Speaking more broadly about the relationship between Facebook as a service and his ideas of place:

“I had nothing to do with Facebook and I resent the idea that it’s a “place.”  Real places unite people, electronic ones, because they are based on user choice, tend to be divisive; that is, to connect people who think alike and exclude others.  The term “virtual third place(s)” is common and most inappropriate.”Virtual” means the same in essence and effect and that is far from the truth.”

So Oldenburg is skeptical. The main issue seems to be whether this online realm is a real “place.” Public places are typically conceived as locations that all sorts of people can use. They don’t necessarily interact with each other but all can partake of it and are generally aware that there are different people around. In contrast, Facebook Places is limited to those with Facebook.
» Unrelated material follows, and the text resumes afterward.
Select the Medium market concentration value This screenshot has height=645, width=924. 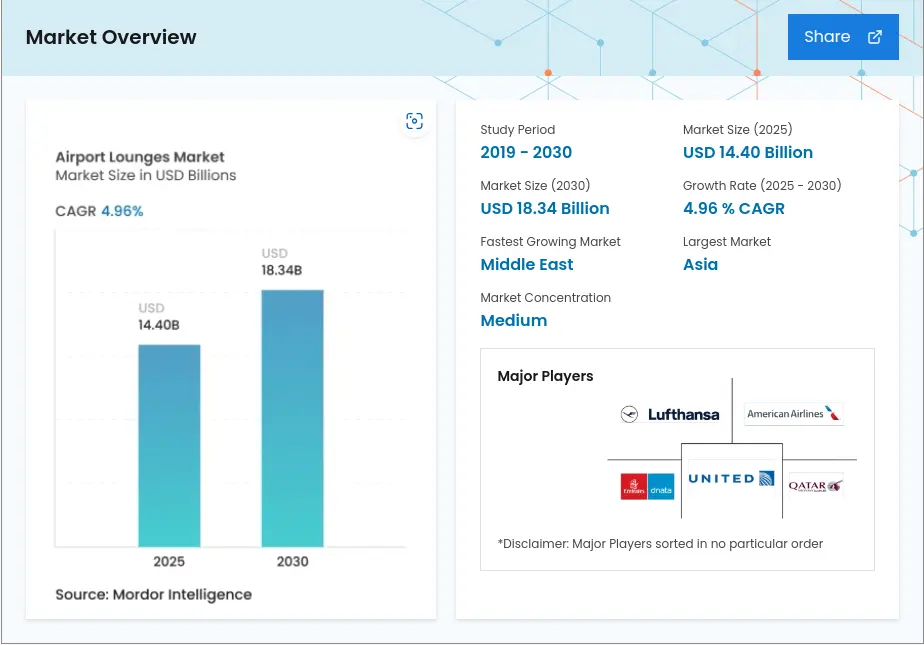(514, 321)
Until we have a world where everyone has Facebook and has the ability to use it with a mobile device, Facebook Places is limited. There is a substantial sociological literature on the privatization of public spaces, such as parks.

Additionally, Oldenburg suggests that online communities tend to be broken down along lines of interest rather than proximity. People who like certain things tend to gather together and experience little mixing with others. These online places then become exclusive clubs. This is different than true public spaces where at least people are made aware that there are others in the world.

As ZDNet notes, Facebook is also interested in making money with these Places.

Technology to pull us together

Facebook has introduced a new feature (Facebook Places) that allows users to “check-in” at certain locations. Facebook’s vice president of product suggests this is exactly the sort of technology that will bring us together rather than pull us apart:

“The entire goal of this product, and in general what we’re trying to develop here, is that the ‘third place’ is alive and well and that technology can actually be the thing that pulls us away from the TV and out to the nightclub or out to the concert or out to the theater or out to the bar,” Cox said. “Technology does not need to estrange us from one another.”

The concept of the “third place” was developed in Ray Oldenburg’s book The Great Good Place: Cafes, Coffee Shops, Bookstores, Bars, Hair Salons, and Other Hangouts at the Heart of a Community first published in 1989. Oldenburg says the third place is the space between home and work. This sort of space has recently disappeared from the lives of many Americans whereas our ancestors had spaces where they could gather with friends and community members and vent about and discuss work and family and politics.